AIM OF THE TASK: Return every item below verbatim, with no additions or changes.

Dataset excerpt:

<<<<

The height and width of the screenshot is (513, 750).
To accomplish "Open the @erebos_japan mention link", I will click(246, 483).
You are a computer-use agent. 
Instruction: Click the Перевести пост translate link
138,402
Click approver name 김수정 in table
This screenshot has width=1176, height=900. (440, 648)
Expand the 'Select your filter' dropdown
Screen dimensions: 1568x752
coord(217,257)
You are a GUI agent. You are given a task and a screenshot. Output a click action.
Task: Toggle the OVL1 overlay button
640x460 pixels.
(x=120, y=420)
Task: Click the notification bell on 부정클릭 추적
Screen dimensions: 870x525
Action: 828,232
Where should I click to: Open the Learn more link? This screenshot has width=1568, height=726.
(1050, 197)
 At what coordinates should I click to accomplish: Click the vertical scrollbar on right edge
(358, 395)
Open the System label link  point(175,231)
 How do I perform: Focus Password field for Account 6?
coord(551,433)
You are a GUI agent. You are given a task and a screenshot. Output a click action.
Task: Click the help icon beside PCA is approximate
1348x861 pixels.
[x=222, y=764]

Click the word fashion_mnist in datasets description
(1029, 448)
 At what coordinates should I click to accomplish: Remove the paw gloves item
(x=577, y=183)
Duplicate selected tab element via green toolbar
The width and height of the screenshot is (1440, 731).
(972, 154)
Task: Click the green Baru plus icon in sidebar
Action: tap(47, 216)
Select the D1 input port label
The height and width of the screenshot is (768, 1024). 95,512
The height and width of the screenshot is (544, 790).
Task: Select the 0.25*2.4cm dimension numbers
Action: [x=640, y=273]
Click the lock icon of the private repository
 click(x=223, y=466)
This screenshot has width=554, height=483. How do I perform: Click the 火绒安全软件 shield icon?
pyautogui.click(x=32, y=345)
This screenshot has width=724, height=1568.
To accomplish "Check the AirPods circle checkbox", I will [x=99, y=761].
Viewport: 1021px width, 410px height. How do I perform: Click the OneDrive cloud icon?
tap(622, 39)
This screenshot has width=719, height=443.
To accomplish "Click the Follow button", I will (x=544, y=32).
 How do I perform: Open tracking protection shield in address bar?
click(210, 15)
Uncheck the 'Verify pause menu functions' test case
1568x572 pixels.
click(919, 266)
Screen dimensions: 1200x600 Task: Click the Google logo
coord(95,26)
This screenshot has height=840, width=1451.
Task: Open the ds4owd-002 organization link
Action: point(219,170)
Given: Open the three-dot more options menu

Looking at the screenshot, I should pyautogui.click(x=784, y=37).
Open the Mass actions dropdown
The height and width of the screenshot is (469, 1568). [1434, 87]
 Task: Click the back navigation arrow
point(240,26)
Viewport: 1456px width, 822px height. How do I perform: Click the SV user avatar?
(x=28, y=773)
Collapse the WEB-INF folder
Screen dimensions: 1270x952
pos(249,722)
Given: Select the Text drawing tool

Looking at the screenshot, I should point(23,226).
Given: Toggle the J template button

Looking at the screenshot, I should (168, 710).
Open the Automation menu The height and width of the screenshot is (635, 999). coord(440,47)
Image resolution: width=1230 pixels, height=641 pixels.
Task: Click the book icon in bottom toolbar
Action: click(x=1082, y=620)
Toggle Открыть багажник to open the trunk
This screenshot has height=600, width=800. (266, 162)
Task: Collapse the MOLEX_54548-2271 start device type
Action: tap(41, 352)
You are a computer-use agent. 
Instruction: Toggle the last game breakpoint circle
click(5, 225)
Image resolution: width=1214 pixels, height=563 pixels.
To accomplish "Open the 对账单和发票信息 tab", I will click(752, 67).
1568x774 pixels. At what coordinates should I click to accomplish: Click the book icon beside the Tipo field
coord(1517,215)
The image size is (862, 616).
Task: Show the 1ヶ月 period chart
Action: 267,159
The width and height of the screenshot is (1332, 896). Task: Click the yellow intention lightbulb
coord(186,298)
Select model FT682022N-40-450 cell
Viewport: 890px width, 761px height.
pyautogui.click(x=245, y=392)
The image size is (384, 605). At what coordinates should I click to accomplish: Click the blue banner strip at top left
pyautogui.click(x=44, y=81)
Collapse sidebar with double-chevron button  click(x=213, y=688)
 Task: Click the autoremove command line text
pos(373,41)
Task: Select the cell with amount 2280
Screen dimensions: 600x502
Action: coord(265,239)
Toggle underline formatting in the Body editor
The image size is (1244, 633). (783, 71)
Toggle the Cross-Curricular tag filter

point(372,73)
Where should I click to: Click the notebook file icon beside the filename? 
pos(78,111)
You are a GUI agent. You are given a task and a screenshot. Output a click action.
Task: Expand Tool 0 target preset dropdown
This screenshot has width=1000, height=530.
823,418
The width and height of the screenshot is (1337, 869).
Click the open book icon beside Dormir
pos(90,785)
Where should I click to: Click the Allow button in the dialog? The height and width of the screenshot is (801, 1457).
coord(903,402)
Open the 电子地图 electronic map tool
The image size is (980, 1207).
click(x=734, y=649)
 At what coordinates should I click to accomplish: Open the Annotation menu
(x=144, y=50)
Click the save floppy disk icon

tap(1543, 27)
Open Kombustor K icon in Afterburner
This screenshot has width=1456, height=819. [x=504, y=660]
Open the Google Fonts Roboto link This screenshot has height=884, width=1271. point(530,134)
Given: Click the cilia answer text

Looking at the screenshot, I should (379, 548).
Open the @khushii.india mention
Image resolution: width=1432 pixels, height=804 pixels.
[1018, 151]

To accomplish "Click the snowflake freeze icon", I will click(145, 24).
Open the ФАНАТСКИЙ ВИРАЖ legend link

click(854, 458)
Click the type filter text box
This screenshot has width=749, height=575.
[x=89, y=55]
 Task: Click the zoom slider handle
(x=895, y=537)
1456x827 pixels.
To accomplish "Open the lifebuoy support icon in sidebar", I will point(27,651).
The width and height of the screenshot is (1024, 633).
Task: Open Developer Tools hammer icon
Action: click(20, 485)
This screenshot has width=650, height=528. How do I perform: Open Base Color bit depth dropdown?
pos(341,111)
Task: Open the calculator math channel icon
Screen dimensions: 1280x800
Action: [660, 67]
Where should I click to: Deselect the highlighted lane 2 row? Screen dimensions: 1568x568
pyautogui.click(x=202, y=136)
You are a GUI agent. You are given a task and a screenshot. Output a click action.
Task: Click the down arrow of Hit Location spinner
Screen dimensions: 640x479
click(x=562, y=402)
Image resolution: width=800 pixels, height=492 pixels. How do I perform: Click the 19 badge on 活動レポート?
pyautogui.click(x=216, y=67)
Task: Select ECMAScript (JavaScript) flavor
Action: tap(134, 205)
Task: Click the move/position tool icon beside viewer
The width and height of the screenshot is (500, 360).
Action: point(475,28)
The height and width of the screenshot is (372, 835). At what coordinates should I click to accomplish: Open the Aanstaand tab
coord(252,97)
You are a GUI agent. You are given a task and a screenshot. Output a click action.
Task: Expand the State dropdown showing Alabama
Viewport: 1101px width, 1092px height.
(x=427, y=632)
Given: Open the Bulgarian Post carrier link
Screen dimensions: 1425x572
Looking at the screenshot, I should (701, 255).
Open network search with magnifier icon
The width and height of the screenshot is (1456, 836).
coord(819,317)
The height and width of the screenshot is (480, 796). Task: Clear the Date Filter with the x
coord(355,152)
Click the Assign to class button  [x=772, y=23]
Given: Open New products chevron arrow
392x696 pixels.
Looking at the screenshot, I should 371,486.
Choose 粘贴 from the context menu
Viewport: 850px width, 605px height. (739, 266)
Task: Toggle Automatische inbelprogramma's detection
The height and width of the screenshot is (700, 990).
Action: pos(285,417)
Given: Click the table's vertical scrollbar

>>>>

ANSWER TO THE EXERCISE:
The height and width of the screenshot is (513, 750).
To accomplish "Open the @erebos_japan mention link", I will click(246, 483).
You are a computer-use agent. 
Instruction: Click the Перевести пост translate link
138,402
Click approver name 김수정 in table
This screenshot has width=1176, height=900. (440, 648)
Expand the 'Select your filter' dropdown
Screen dimensions: 1568x752
coord(217,257)
You are a GUI agent. You are given a task and a screenshot. Output a click action.
Task: Toggle the OVL1 overlay button
640x460 pixels.
(x=120, y=420)
Task: Click the notification bell on 부정클릭 추적
Screen dimensions: 870x525
Action: 828,232
Where should I click to: Open the Learn more link? This screenshot has width=1568, height=726.
(1050, 197)
 At what coordinates should I click to accomplish: Click the vertical scrollbar on right edge
(358, 395)
Open the System label link  point(175,231)
 How do I perform: Focus Password field for Account 6?
coord(551,433)
You are a GUI agent. You are given a task and a screenshot. Output a click action.
Task: Click the help icon beside PCA is approximate
1348x861 pixels.
[x=222, y=764]

Click the word fashion_mnist in datasets description
(1029, 448)
 At what coordinates should I click to accomplish: Remove the paw gloves item
(x=577, y=183)
Duplicate selected tab element via green toolbar
The width and height of the screenshot is (1440, 731).
(972, 154)
Task: Click the green Baru plus icon in sidebar
Action: tap(47, 216)
Select the D1 input port label
The height and width of the screenshot is (768, 1024). 95,512
The height and width of the screenshot is (544, 790).
Task: Select the 0.25*2.4cm dimension numbers
Action: [x=640, y=273]
Click the lock icon of the private repository
 click(x=223, y=466)
This screenshot has width=554, height=483. How do I perform: Click the 火绒安全软件 shield icon?
pyautogui.click(x=32, y=345)
This screenshot has width=724, height=1568.
To accomplish "Check the AirPods circle checkbox", I will [x=99, y=761].
Viewport: 1021px width, 410px height. How do I perform: Click the OneDrive cloud icon?
tap(622, 39)
This screenshot has width=719, height=443.
To accomplish "Click the Follow button", I will (x=544, y=32).
 How do I perform: Open tracking protection shield in address bar?
click(210, 15)
Uncheck the 'Verify pause menu functions' test case
1568x572 pixels.
click(919, 266)
Screen dimensions: 1200x600 Task: Click the Google logo
coord(95,26)
This screenshot has height=840, width=1451.
Task: Open the ds4owd-002 organization link
Action: point(219,170)
Given: Open the three-dot more options menu

Looking at the screenshot, I should pyautogui.click(x=784, y=37).
Open the Mass actions dropdown
The height and width of the screenshot is (469, 1568). [1434, 87]
 Task: Click the back navigation arrow
point(240,26)
Viewport: 1456px width, 822px height. How do I perform: Click the SV user avatar?
(x=28, y=773)
Collapse the WEB-INF folder
Screen dimensions: 1270x952
pos(249,722)
Given: Select the Text drawing tool

Looking at the screenshot, I should point(23,226).
Given: Toggle the J template button

Looking at the screenshot, I should (168, 710).
Open the Automation menu The height and width of the screenshot is (635, 999). coord(440,47)
Image resolution: width=1230 pixels, height=641 pixels.
Task: Click the book icon in bottom toolbar
Action: click(x=1082, y=620)
Toggle Открыть багажник to open the trunk
This screenshot has height=600, width=800. (266, 162)
Task: Collapse the MOLEX_54548-2271 start device type
Action: tap(41, 352)
You are a computer-use agent. 
Instruction: Toggle the last game breakpoint circle
click(5, 225)
Image resolution: width=1214 pixels, height=563 pixels.
To accomplish "Open the 对账单和发票信息 tab", I will click(752, 67).
1568x774 pixels. At what coordinates should I click to accomplish: Click the book icon beside the Tipo field
coord(1517,215)
The image size is (862, 616).
Task: Show the 1ヶ月 period chart
Action: 267,159
The width and height of the screenshot is (1332, 896). Task: Click the yellow intention lightbulb
coord(186,298)
Select model FT682022N-40-450 cell
Viewport: 890px width, 761px height.
pyautogui.click(x=245, y=392)
The image size is (384, 605). At what coordinates should I click to accomplish: Click the blue banner strip at top left
pyautogui.click(x=44, y=81)
Collapse sidebar with double-chevron button  click(x=213, y=688)
 Task: Click the autoremove command line text
pos(373,41)
Task: Select the cell with amount 2280
Screen dimensions: 600x502
Action: coord(265,239)
Toggle underline formatting in the Body editor
The image size is (1244, 633). (783, 71)
Toggle the Cross-Curricular tag filter

point(372,73)
Where should I click to: Click the notebook file icon beside the filename? 
pos(78,111)
You are a GUI agent. You are given a task and a screenshot. Output a click action.
Task: Expand Tool 0 target preset dropdown
This screenshot has width=1000, height=530.
823,418
The width and height of the screenshot is (1337, 869).
Click the open book icon beside Dormir
pos(90,785)
Where should I click to: Click the Allow button in the dialog? The height and width of the screenshot is (801, 1457).
coord(903,402)
Open the 电子地图 electronic map tool
The image size is (980, 1207).
click(x=734, y=649)
 At what coordinates should I click to accomplish: Open the Annotation menu
(x=144, y=50)
Click the save floppy disk icon

tap(1543, 27)
Open Kombustor K icon in Afterburner
This screenshot has width=1456, height=819. [x=504, y=660]
Open the Google Fonts Roboto link This screenshot has height=884, width=1271. point(530,134)
Given: Click the cilia answer text

Looking at the screenshot, I should (379, 548).
Open the @khushii.india mention
Image resolution: width=1432 pixels, height=804 pixels.
[1018, 151]

To accomplish "Click the snowflake freeze icon", I will click(145, 24).
Open the ФАНАТСКИЙ ВИРАЖ legend link

click(854, 458)
Click the type filter text box
This screenshot has width=749, height=575.
[x=89, y=55]
 Task: Click the zoom slider handle
(x=895, y=537)
1456x827 pixels.
To accomplish "Open the lifebuoy support icon in sidebar", I will point(27,651).
The width and height of the screenshot is (1024, 633).
Task: Open Developer Tools hammer icon
Action: click(20, 485)
This screenshot has width=650, height=528. How do I perform: Open Base Color bit depth dropdown?
pos(341,111)
Task: Open the calculator math channel icon
Screen dimensions: 1280x800
Action: [660, 67]
Where should I click to: Deselect the highlighted lane 2 row? Screen dimensions: 1568x568
pyautogui.click(x=202, y=136)
You are a GUI agent. You are given a task and a screenshot. Output a click action.
Task: Click the down arrow of Hit Location spinner
Screen dimensions: 640x479
click(x=562, y=402)
Image resolution: width=800 pixels, height=492 pixels. How do I perform: Click the 19 badge on 活動レポート?
pyautogui.click(x=216, y=67)
Task: Select ECMAScript (JavaScript) flavor
Action: tap(134, 205)
Task: Click the move/position tool icon beside viewer
The width and height of the screenshot is (500, 360).
Action: point(475,28)
The height and width of the screenshot is (372, 835). At what coordinates should I click to accomplish: Open the Aanstaand tab
coord(252,97)
You are a GUI agent. You are given a task and a screenshot. Output a click action.
Task: Expand the State dropdown showing Alabama
Viewport: 1101px width, 1092px height.
(x=427, y=632)
Given: Open the Bulgarian Post carrier link
Screen dimensions: 1425x572
Looking at the screenshot, I should (701, 255).
Open network search with magnifier icon
The width and height of the screenshot is (1456, 836).
coord(819,317)
The height and width of the screenshot is (480, 796). Task: Clear the Date Filter with the x
coord(355,152)
Click the Assign to class button  [x=772, y=23]
Given: Open New products chevron arrow
392x696 pixels.
Looking at the screenshot, I should 371,486.
Choose 粘贴 from the context menu
Viewport: 850px width, 605px height. (739, 266)
Task: Toggle Automatische inbelprogramma's detection
The height and width of the screenshot is (700, 990).
Action: pos(285,417)
Given: Click the table's vertical scrollbar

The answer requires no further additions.